Payday loans: State governments try to run payday lenders out of town

Payday loans can wreak havoc on a person's financial life. These loans carry sky-high APRs and the penalties for late or missed payments can be extreme. Many consumers, who turned to payday lenders in a time of need, later find themselves worse off than when they started. In this series, WalletPop takes a look at the payday lending industry and some of its players: those who dole out the loans, the regulators who try to rein them in and the people who desperately take out these loans hoping for a some relief. This is the third installment of our payday lending series. You can read the first part of this series here.

Before payday lenders came onto the scene, pawn shops and mom-and-pop check-cashing services made a tidy little profit off of those who were desperately seeking access to cash. Noticing the high profits and the minimal amount of regulation surrounding these loans, larger, deep-pocketed companies began getting in on the act, gaining a significant amount of momentum in the 1990s.

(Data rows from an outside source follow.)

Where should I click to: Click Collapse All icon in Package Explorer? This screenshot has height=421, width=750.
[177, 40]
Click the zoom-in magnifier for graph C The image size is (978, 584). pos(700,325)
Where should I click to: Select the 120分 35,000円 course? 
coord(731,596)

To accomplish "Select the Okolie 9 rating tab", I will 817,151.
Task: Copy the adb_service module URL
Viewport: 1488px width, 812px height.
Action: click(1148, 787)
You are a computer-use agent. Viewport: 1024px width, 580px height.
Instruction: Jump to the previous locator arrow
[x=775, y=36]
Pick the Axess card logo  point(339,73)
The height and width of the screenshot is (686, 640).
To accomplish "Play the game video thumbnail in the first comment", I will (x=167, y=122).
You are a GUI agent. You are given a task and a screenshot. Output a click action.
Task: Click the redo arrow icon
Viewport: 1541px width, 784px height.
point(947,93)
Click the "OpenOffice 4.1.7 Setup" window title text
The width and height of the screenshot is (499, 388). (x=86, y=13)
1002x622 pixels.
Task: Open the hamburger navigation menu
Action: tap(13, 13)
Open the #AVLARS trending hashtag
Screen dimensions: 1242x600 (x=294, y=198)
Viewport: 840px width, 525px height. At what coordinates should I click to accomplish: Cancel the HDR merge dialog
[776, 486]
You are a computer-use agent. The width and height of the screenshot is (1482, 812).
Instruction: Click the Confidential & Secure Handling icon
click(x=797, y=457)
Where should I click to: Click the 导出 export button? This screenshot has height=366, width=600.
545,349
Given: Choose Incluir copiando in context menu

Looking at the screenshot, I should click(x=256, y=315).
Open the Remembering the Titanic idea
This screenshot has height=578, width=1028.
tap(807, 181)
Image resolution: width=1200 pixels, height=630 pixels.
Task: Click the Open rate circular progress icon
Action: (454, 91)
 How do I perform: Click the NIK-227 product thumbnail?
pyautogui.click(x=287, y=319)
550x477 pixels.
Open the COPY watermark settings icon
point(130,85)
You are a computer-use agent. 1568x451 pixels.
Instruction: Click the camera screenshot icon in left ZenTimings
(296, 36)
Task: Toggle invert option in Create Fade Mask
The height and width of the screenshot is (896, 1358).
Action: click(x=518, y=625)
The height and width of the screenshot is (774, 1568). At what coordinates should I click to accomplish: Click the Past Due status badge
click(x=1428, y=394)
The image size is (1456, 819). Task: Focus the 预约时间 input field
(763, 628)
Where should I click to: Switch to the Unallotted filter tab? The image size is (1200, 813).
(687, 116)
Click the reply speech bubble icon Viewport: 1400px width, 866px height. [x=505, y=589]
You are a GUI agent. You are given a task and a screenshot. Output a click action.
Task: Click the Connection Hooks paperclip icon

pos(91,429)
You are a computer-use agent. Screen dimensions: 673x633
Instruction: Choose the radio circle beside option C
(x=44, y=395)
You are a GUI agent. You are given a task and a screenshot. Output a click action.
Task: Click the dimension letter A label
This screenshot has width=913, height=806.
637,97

Making matters worse, these lenders were successful in convincing state legislatures to exempt their businesses from usury laws, which set a limit on interest rates. That meant lenders could charge rates that climbed well into the triple-digit percentages.

Despite raking in profits hand over fist, the payday lending industry has hit a significant hurdle in recent years. State governments have begun to strike back. West Virginia ran payday lending out of the state years ago. Pennsylvania essentially killed payday lending with regulations back in 2006 and 2008; New York virtually finished them off in the state in 2003 and 2004 when then-Attorney General Eliot Spitzer kept suing payday lenders into oblivion. North Carolina got rid of payday lending in 2001, and payday lenders largely left Georgia after the government set a maximum APR limit of 60% on loans in 2004. Other states where payday lenders have been almost entirely forced out of town include Connecticut, Maryland, Massachusetts, New Jersey, Vermont and the District of Columbia.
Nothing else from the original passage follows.